Darlington honors top firefighters
By Samantha Lyles, Staff Writer, email@example.com
The Darlington Fire Department recently honored two of its own for their outstanding service during 2015. At the department’s annual Christmas banquet, DFD named Lt. Joshua Williamson the Drake-Beckham Volunteer Firefighter of the Year, and named Engineer William Kiker as Firefighter of the Year.
Kiker, 37, came to the fire service around 1998 at the suggestion of friends, starting his career at Palmetto Rural Fire Department.
“When I first started, I immediately fell in love with it and I’ve been doing it ever since,” says Kiker, who remained with PRFD for more than a decade, eventually rising to the rank of captain.
Kiker came to the DFD about four years ago after working with the Darlington Streets and Sanitation Department, and came to DFD full time as soon as a position opened up. DFD Chief Pat Cavanaugh says he had to fight the street department to get Kiker away from them, but it was well-worth the trouble to gain the services of a fireman with such a unique skill set.

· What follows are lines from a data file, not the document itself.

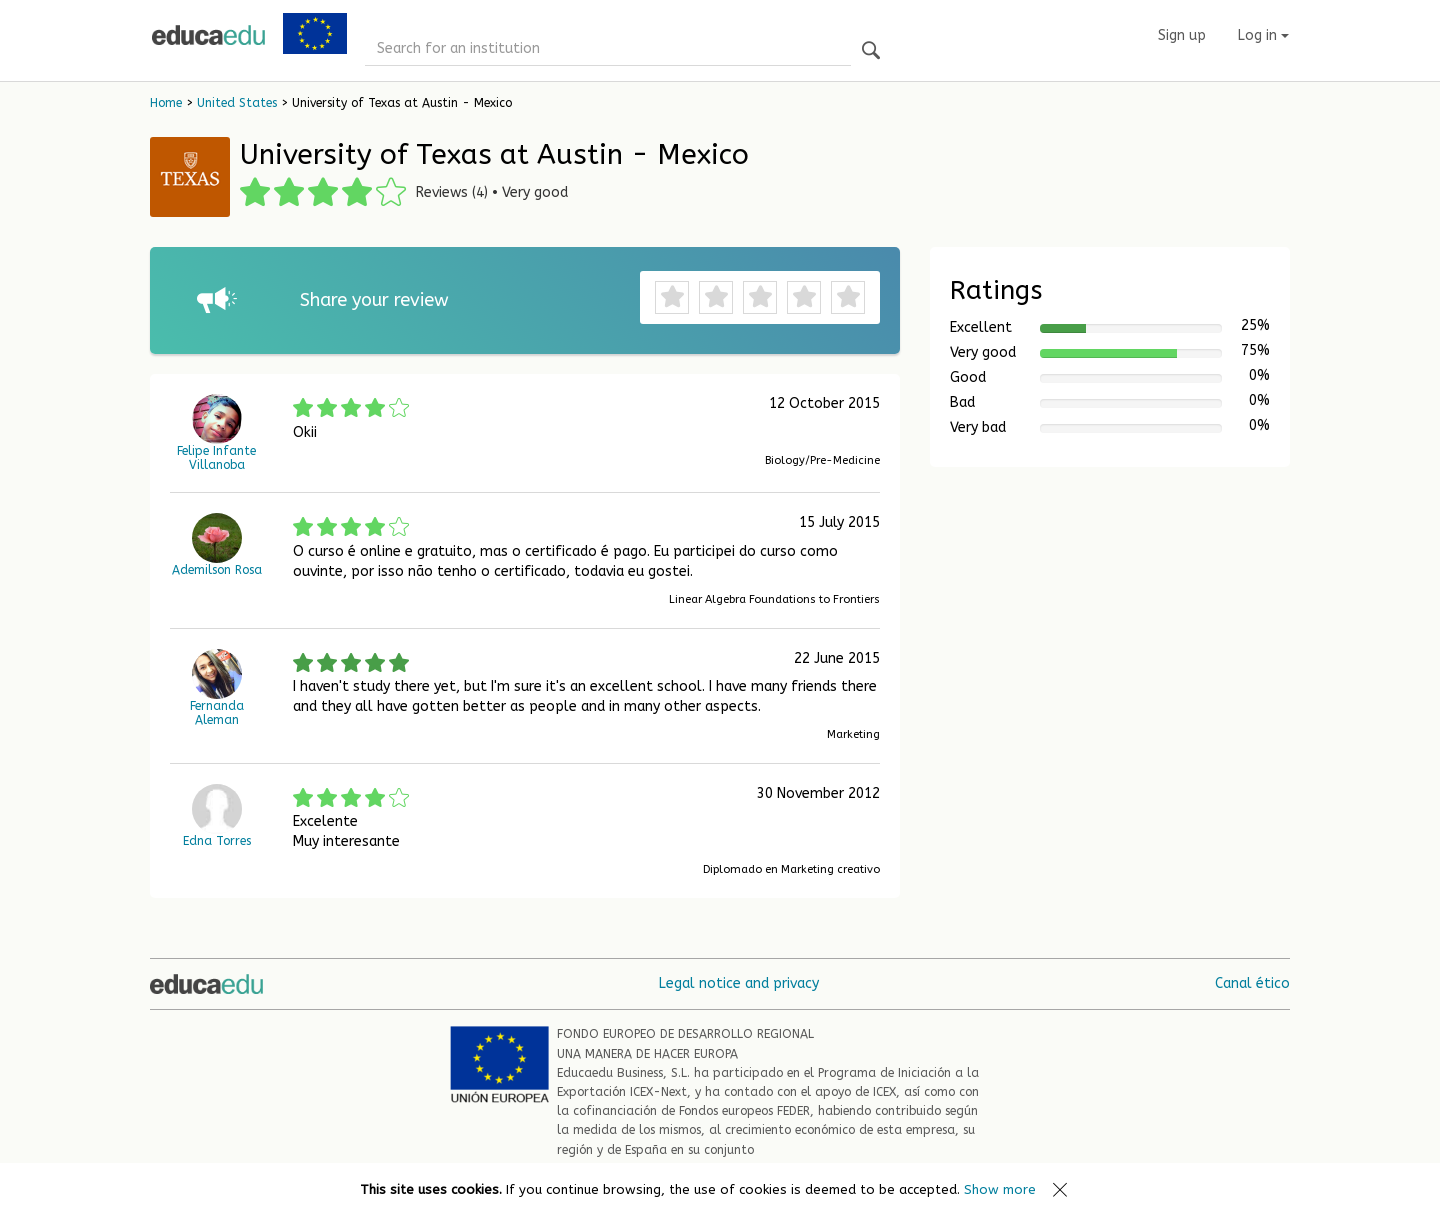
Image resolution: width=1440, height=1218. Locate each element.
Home (166, 103)
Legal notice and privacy (739, 983)
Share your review (374, 300)
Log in (1263, 35)
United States (237, 103)
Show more (1000, 1189)
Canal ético (1252, 983)
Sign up (1182, 35)
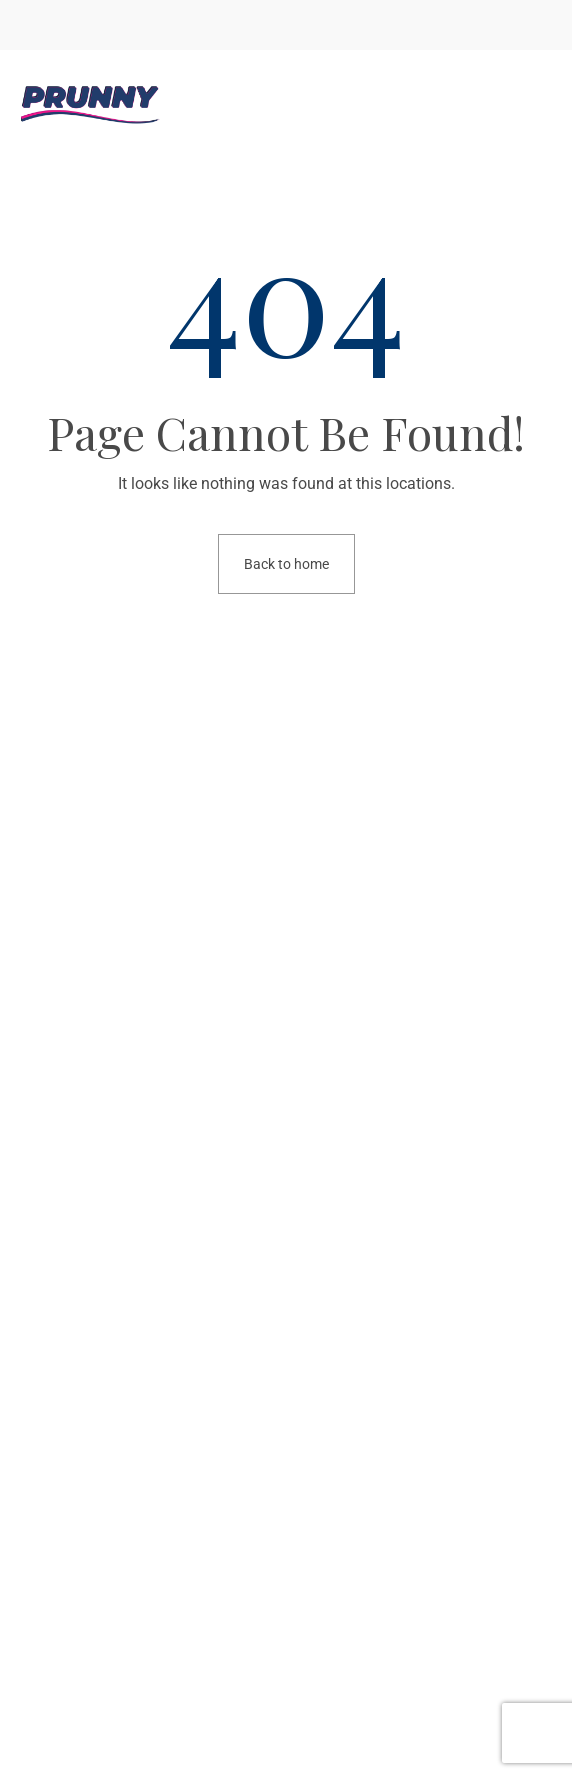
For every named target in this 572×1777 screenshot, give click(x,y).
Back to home (286, 564)
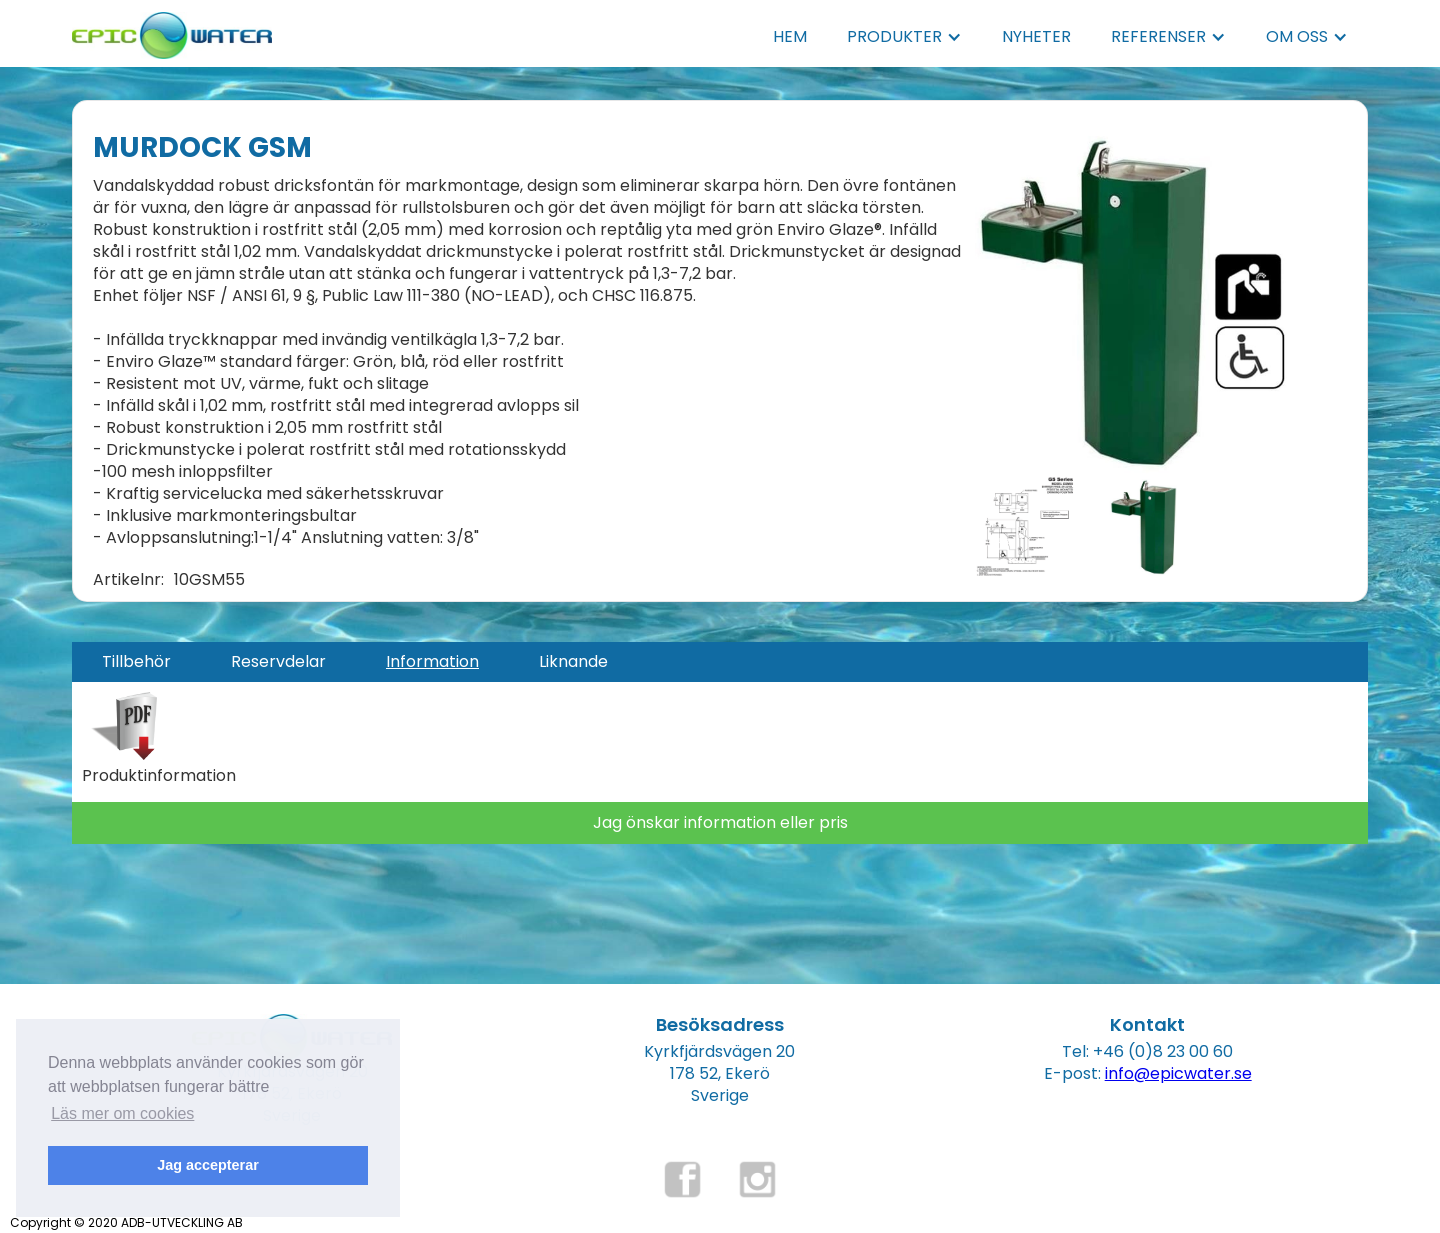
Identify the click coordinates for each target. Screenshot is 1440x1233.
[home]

You see, Kiker is a rather powerfully built fellow who earned his nickname – “Mongo” – after kicking down a stubborn door at a fire scene with one boot strike. Played by Alex Karras in the 1974 comedy film “Blazing Saddles,” Mongo is a cowboy strongman who punched a horse out cold. Kiker graciously says he has chosen to feel flattered by the moniker.
Kiker says that ribbing is to be expected in a firehouse, but being named Firefighter of the Year, an award voted on by his DFD colleagues, is an honor he did not expect.

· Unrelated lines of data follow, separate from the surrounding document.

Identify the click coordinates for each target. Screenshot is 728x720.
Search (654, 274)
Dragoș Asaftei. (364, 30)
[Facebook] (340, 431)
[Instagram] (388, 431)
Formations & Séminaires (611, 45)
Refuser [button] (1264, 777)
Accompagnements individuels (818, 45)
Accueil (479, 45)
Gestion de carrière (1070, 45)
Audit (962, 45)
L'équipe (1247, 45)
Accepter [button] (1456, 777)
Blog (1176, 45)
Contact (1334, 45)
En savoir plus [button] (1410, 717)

“It means a lot to me. There’s a lot of other fireman that are well-deserving of this, and for them to have chosen me… it’s hard to put into words how it makes you feel,” Kiker says.
Williamson, 24, earned the Drake-Beckham Award (Sponsored by the Garland Family and named in honor of two DFD Chiefs of the past) for his tireless training – putting in over 1,000 hours to keep his skills and certifications at top levels – and his leadership ability.

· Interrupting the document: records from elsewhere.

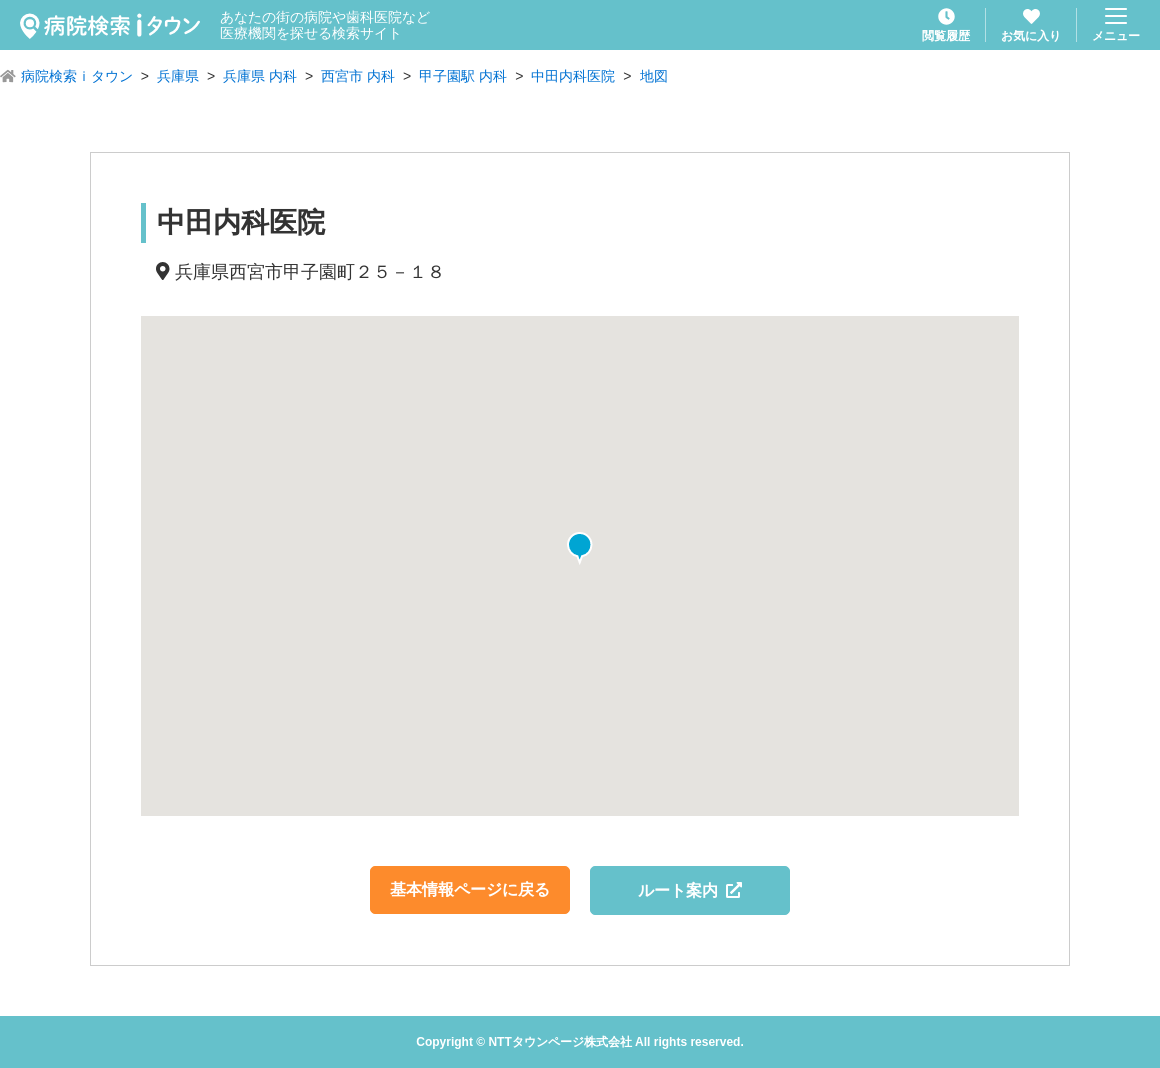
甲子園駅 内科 (463, 76)
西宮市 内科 (358, 76)
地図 (654, 76)
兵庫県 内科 (260, 76)
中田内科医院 (573, 76)
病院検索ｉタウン (77, 76)
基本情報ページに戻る (470, 889)
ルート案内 (690, 890)
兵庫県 (178, 76)
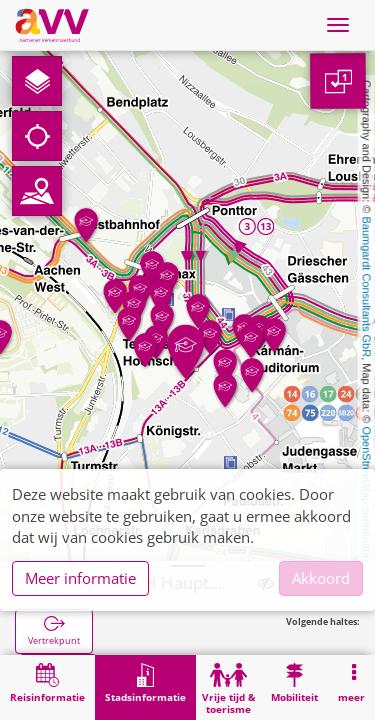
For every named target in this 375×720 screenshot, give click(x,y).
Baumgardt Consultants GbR (367, 287)
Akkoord (321, 578)
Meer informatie (80, 578)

“Josh always puts in more time than what is required. Every time we had something going on, he was there helping out on different things,” says Cavanaugh.
A first generation firefighter, Williamson started with the fire service in 2009 with Darlington County.
“I got inspired watching different people in the fire service, and it kind of helped me decide on a direction. Plus, being around firemen helped keep me out of trouble,” says Williamson, who works full time as a truck driver for Southern States.
Williamson came to DFD three years ago and says he got hooked on the positive vibe in Darlington’s firehouse.
“The morale here is really high…it’s a great group of guys. And helping people in the city where I live is something I really wanted to do,” Williamson says.
Chief Cavanaugh says Williamson’s loyalty, work ethic, and love for the fire service made him an ideal candidate for promotion to lieutenant this past year. Williamson says he does not take his position lightly and intends to continue giving “one-hundred and five percent” to Darlington and his fellow firefighters in the future.